DOCUMENT PASSAGE.
*** Begin section ***
It is always difficult for us at the Shevet house to offer comfort to the mothers when their emotions are scattered all over the place--one minute you're preparing for your child to undergo major heart surgery, and the next it's been cancelled. But I want to recognize the truth in this difficult reality: that our doctors sacrifice so much of their time and energy for these kids. Today we choose to be the voice of faith, hope and love to the doctors and nurses at Wolfson Hospital.  We choose to say thank you for how you care for us and these children. We choose to tell you we see the sacrifice you make and KNOW what you do is about YOUR heart for us--not about your pocketbook. And we choose to continue to ask God's favor on you in your home, your family, your land, and your own health.  Thank You!


Below is a video of Lamo playing a balloon game with her mother and fellow staff member, Stephanie, to help pass the time while they waited at the hospital.


A Daunting Thought & A Hopeful Moment

Posted on Mon, 09/26/2011 - 21:57 by Jeff Sheehan

Going in for open heart surgery is a daunting thought. Lamo is one and a half years old, and though her thought processes are far from developed, just going into hospital triggers her little brain to feel uncomfortable and wary. 

She has already had her initial workup. Doctors in white coats, nurses in blue uniforms, the prick of a needle, a blood pressure cuff tightening around her little leg: these all tell her that something's happening and that she'd rather be back at home.
*** End section ***
GIVEN RECORDS.
*** Begin section ***
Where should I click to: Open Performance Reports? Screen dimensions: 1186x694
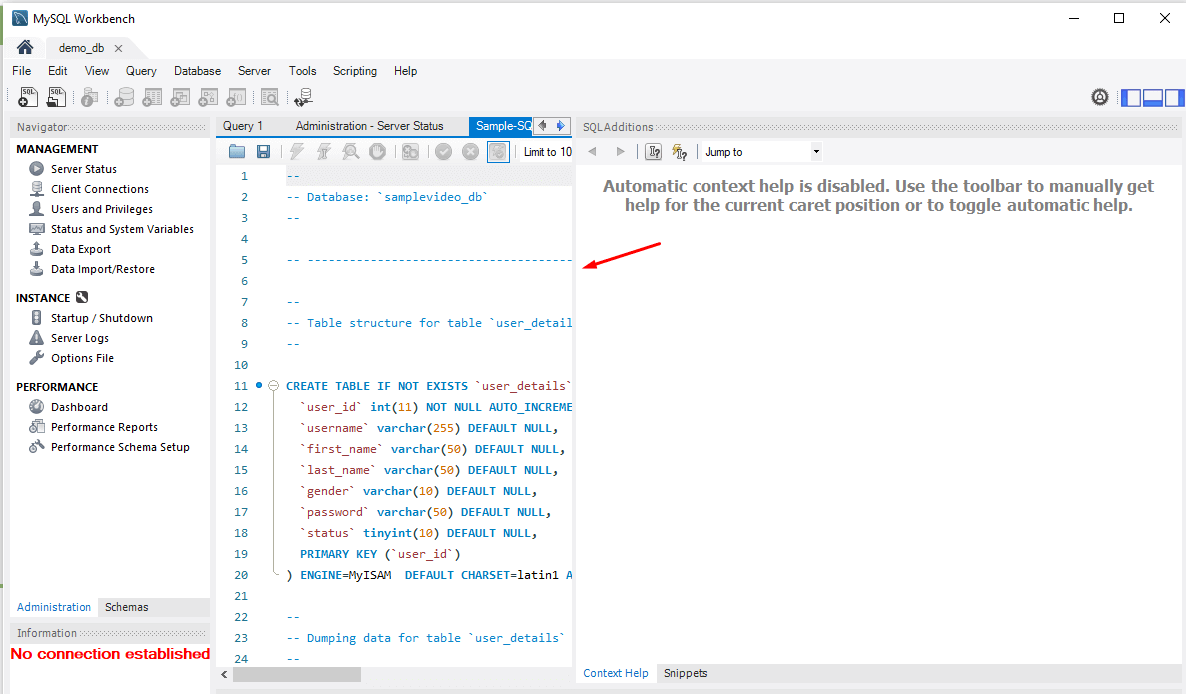point(104,427)
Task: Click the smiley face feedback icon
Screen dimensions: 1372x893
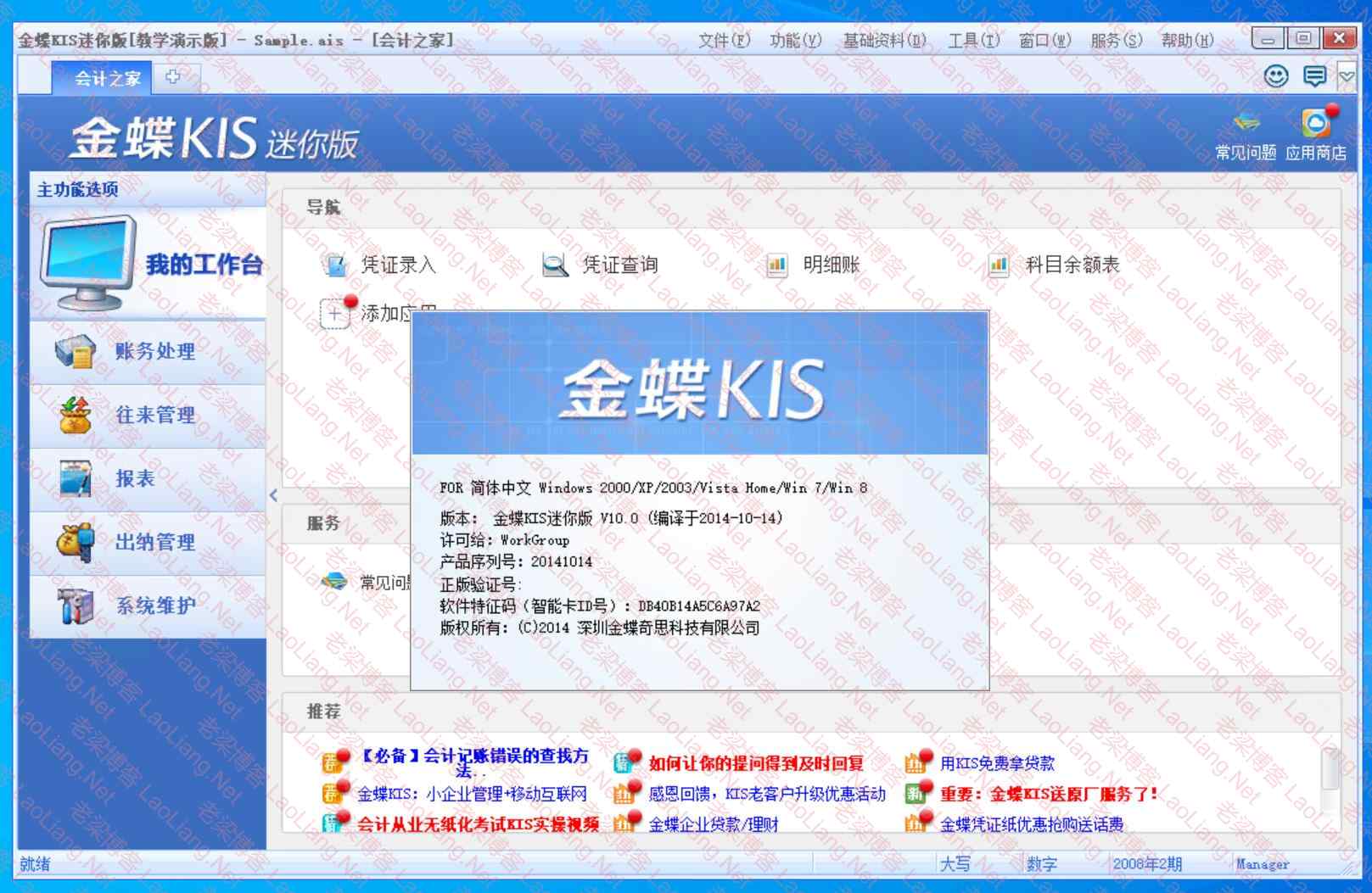Action: [x=1275, y=76]
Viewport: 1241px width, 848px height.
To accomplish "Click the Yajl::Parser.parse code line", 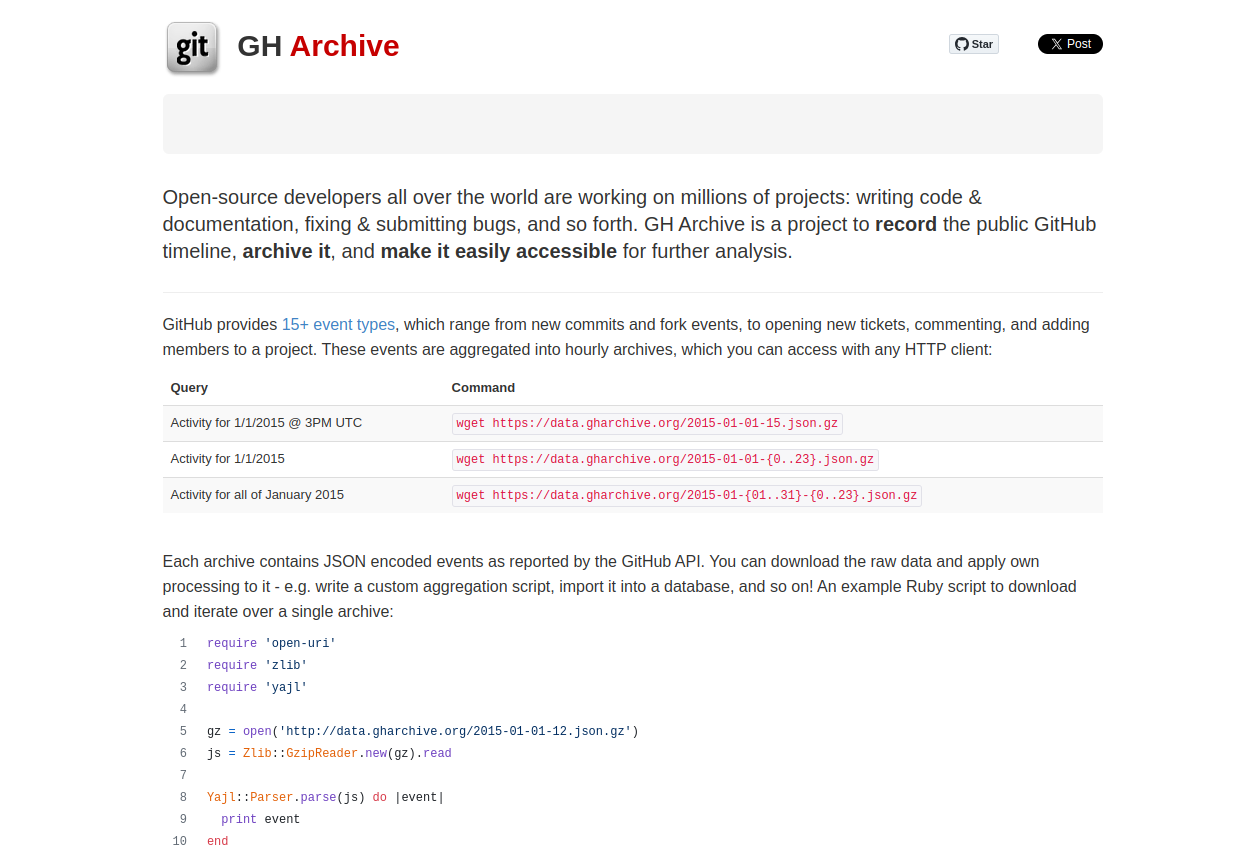I will 325,797.
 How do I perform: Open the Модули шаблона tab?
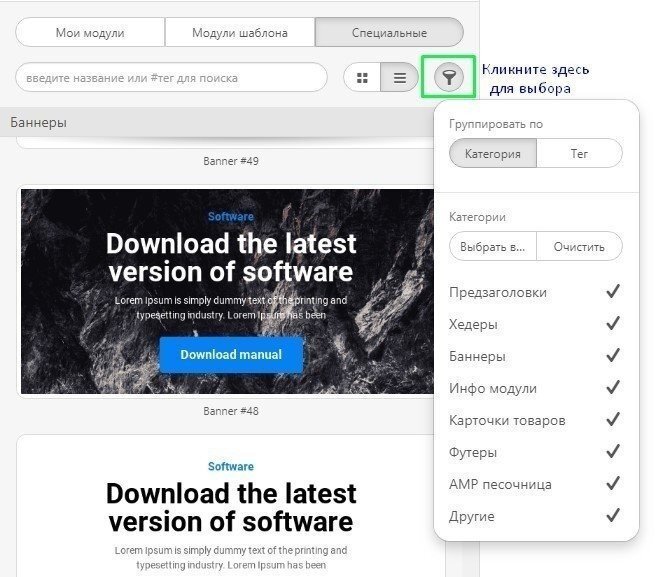(x=240, y=33)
*** End section ***
PROBLEM DESCRIPTION. Continue the blog passage about Lamo's heart surgery from the point where it stops.

RESPONSE BOX.
Lamo has come to Jerusalem with her mum, for life saving heart surgery. She was born with a congenital problem called Tetralogy of Fallot, in which anatomical structures of the heart have been malformed, causing circulatory problems, and giving us a picture of peripheral cyanosis (a blue tone to the skin), and poor exercise tolerance. 
Today young Lamo was called up for surgical correction of this problem at the Wolfson hospital. Her surgery is scheduled for tomorrow. The admission is not pleasant for a little child, but basic observations, blood work, an intravenous cannula, and a chest x-ray must be done. At the time of leaving, both mother and daughter were settled happily in their bed.

Shy Smiles and Big Eyes

Posted on Mon, 09/12/2011 - 22:11 by Donna_West

Lamo invites you into her presence with shy smiles and big eyes. For a child of only 18 months she certainly tries to be cooperative.

Today was her first visit to the hospital in Israel and her first encounter with the medical staff. There was no fuss about being in the car seat and she was quite pleasant during the many times of waiting.  When the time came to take her medicine, even though there were tears, she didn't fight it.

Lamo's diagnosis is Tetralogy of Fallot. You can read about this heart defect by clicking on the link at the side of this page. As lovely as this child is now, it will be amazing to see her when she turns the lovely shade of healthy pink.  She very well may walk out of Shevet Achim when it's time for her to return to Iraq. But for now most of her strength is being used to preserve her life.

Lamo will return to the hospital for follow-up exams in a few days. Dr. Alona, a pediatric cardiologist at the Wolfson Medical Center, indicated today that one or two of the new children could go to surgery as soon as next week.

Building Trust Across Worlds

Posted on Sun, 09/11/2011 - 16:06 by jonathan

1.5 year old Lamo and her mother reached Jordan by air from Iraq on Wednesday night, and we traveled together with two other Kurdish children across the Jordan River to Israel on Thursday. Little Lamo was a bit jittery at first, but soon I became a trusted traveling companion in the midst of an unfamiliar world and was rewarded with shy but spreading smiles.

Lamo's mother is a government clerk back in her hometown, and also a fluent Arabic speaker, which is a godsend as she'll be able to translate between us and other mothers who speak only Kurdish.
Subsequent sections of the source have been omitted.